**TEXTE À EXAMINER**.

- - - -

En attendant de la dessiner, Gedeon te l’explique chaque semaine.
Bonjour à vous,
Bienvenue dans cette 7e édition de Dessine-moi une retraite.
Au programme de cette semaine :
Actuaire, fondatrice et dirigeante du cabinet de conseil en actuariat « Actuarielles », enseignante et spécialiste de l’assurance des frais de santé.
Actuaire, professeur des universités à l’ISFA (institut de science financière et d'assurances de l’université Lyon 1), directeur du laboratoire SAF (Science actuarielle et financière), et chercheur.
Comment la démographie explique-t-elle le problème actuel d’équilibre du système des retraites ?
👉 Anne : Le problème de financement des retraites résulte de la transition démographique qui n’a pas été suffisamment anticipée. On parle souvent de baby-boom entre 1945 et les années 60, mais en réalité, le taux de natalité n’a pas spécialement augmenté à cette époque. En revanche, la mortalité infantile a été divisée par 10 depuis le XIXe siècle, grâce à la vaccination et à l’introduction de la pénicilline. Les enfants de ces générations ont donc survécu bien davantage que ceux des générations précédentes. À partir des années 70, la natalité a néanmoins considérablement diminué, en raison de cette baisse de la mortalité infantile, et d’autres facteurs comme la légalisation de la pilule contraceptive et l’émergence du planning familial.
Résultat : on se retrouve aujourd’hui avec de nombreux retraités dont la longévité est inédite, face à bien moins d’actifs. Le rapport démographique est clairement en défaveur de l’équilibre de tous les régimes : CNAM, CNAV, Agirc, Arrco, et régimes spéciaux. À cela s’ajoutent le chômage, et le fait que les actifs d’aujourd’hui ont un pouvoir d’achat bien plus faible que dans les années 50 ou 60. Tout cela a mal été anticipé, et donc n’a pas été suffisamment financé, et c’est pourquoi nous sommes aujourd’hui au pied du mur.
Le recul de l’âge de départ à la retraite est une mesure phare du projet de réforme, et certains le justifient avec un constat simple : « nous vivons plus longtemps, donc nous devons travailler plus longtemps ». L’augmentation de la longévité rend-elle inexorable le recul de l’âge de départ à la retraite ?
👉 Stéphane : En effet, la longévité a beaucoup augmenté au cours des dernières décennies, la France est même l’un des pays où les habitants, en particulier les femmes, vivent le plus longtemps. D’un point de vue actuariel, le constat a du sens à première vue, même si savoir qui doit payer ou faire des efforts est une autre question.

- - - -

Éléments stockés
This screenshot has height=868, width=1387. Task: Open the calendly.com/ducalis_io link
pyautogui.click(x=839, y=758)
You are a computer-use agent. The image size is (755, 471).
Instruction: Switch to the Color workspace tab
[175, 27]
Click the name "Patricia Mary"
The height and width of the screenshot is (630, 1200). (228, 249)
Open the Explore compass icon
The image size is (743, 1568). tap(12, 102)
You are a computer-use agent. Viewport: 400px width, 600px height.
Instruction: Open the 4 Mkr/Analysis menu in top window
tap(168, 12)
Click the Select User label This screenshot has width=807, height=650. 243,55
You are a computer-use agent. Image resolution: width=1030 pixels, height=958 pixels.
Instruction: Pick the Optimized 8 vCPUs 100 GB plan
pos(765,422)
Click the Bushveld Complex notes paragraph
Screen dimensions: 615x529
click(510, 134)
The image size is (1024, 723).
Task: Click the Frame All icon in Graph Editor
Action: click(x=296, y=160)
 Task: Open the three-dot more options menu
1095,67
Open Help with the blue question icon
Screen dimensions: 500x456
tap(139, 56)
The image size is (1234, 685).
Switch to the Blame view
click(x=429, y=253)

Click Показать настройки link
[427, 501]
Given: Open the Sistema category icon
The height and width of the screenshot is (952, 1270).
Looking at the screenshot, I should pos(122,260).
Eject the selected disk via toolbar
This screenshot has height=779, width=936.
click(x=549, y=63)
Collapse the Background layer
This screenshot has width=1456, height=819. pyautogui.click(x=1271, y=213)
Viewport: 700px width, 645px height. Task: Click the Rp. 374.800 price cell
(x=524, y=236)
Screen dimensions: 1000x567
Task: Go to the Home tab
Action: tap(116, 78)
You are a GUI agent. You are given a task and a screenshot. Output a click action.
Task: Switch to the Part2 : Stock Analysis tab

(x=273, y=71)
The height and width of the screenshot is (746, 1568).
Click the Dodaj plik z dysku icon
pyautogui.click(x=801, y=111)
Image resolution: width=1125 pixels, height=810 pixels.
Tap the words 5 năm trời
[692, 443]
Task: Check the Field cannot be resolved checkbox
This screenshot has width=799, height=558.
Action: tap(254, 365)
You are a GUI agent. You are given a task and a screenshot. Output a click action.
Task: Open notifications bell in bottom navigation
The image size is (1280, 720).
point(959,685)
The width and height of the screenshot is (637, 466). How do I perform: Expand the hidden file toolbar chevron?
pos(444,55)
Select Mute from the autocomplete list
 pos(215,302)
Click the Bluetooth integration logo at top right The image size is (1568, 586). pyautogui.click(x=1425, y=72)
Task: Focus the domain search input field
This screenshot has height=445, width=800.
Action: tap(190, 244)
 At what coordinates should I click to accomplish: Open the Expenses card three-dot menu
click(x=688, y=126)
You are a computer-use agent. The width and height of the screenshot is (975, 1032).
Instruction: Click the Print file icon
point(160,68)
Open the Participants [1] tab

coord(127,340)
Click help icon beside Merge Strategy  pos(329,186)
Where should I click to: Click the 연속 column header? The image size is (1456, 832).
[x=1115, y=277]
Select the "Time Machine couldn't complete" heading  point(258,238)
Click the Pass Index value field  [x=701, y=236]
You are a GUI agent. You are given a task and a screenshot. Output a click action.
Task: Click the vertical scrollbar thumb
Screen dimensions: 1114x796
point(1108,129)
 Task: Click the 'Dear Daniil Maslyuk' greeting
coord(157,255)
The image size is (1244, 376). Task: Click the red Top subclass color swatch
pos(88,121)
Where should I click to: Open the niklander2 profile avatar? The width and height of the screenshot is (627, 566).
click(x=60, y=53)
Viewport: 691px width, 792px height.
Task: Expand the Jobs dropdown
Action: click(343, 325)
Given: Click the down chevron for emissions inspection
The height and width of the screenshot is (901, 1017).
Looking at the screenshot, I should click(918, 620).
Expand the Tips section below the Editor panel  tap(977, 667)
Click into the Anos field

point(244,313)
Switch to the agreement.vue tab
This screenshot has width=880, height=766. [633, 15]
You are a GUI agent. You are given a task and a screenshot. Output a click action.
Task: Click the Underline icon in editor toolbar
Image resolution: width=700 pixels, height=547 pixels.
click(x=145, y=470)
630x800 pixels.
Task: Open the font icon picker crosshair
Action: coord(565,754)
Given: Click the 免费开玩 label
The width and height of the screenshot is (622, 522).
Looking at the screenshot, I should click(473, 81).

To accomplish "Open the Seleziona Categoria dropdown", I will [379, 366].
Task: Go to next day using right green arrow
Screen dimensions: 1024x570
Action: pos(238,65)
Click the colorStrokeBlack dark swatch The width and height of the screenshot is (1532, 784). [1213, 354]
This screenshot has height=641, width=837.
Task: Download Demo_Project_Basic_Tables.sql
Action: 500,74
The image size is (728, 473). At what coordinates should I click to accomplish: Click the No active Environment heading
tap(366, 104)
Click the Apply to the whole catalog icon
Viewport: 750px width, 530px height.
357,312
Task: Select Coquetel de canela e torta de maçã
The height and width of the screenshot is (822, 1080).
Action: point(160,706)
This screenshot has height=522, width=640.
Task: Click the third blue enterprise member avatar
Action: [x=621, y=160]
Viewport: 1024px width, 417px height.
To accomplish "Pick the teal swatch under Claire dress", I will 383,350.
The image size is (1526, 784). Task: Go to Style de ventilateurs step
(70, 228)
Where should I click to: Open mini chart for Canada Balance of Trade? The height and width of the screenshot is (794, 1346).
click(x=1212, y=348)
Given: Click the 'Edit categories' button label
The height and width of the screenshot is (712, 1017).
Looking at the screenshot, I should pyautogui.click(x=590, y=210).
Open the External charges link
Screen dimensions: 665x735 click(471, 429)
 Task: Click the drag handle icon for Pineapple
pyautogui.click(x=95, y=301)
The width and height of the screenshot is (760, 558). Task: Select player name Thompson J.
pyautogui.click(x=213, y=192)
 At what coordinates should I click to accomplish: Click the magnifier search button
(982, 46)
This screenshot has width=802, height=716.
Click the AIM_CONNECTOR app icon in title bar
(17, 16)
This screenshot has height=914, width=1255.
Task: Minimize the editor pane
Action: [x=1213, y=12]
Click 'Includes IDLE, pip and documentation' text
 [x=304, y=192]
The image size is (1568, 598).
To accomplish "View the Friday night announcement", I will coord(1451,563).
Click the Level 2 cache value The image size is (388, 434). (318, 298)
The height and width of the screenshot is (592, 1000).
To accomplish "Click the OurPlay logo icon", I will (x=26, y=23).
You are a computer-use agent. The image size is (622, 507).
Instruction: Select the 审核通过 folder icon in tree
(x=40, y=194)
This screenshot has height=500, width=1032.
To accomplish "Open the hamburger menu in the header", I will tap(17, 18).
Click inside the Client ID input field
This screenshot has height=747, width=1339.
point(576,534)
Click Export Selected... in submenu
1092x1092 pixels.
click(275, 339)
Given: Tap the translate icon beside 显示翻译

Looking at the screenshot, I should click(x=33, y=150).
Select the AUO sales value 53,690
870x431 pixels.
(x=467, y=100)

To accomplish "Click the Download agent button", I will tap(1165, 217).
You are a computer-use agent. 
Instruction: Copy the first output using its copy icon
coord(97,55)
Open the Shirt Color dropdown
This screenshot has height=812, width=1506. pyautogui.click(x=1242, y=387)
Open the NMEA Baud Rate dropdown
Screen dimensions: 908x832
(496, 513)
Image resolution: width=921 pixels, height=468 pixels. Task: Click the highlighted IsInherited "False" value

- - - -

**CONSIGNES**.
1. Répondez à ces questions d'après le texte sur les retraites :
(a) Par combien la mortalité infantile a-t-elle été divisée depuis le XIXe siècle ?
(b) À partir de quelle décennie la natalité a-t-elle considérablement diminué ?
(c) De quelle université l'ISFA fait-il partie ?
2. Recopiez le passage du texte sur les retraites depuis "En attendant de" jusqu'à "des retraites ?" inclus.
3. Indiquez si chacune de ces affirmations concorde avec le texte sur les retraites :
(a) Le taux de natalité a fortement augmenté entre 1945 et les années 60.
(b) Les actifs d'aujourd'hui ont un pouvoir d'achat plus faible que dans les années 50 ou 60.
(c) La France compte parmi les pays où les habitants vivent le plus longtemps.
Le matériel ci-dessus ne sert pas pour répondre.

**RÉPONSES RÉDIGÉES**.
1.
(a) Par 10.
(b) À partir des années 70.
(c) De l'université Lyon 1.

2.
En attendant de la dessiner, Gedeon te l’explique chaque semaine.
Bonjour à vous,
Bienvenue dans cette 7e édition de Dessine-moi une retraite.
Au programme de cette semaine :
Actuaire, fondatrice et dirigeante du cabinet de conseil en actuariat « Actuarielles », enseignante et spécialiste de l’assurance des frais de santé.
Actuaire, professeur des universités à l’ISFA (institut de science financière et d'assurances de l’université Lyon 1), directeur du laboratoire SAF (Science actuarielle et financière), et chercheur.
Comment la démographie explique-t-elle le problème actuel d’équilibre du système des retraites ?

3.
(a) Non : « le taux de natalité n’a pas spécialement augmenté à cette époque ».
(b) Oui : « les actifs d’aujourd’hui ont un pouvoir d’achat bien plus faible que dans les années 50 ou 60 ».
(c) Oui : « la France est même l’un des pays où les habitants, en particulier les femmes, vivent le plus longtemps ».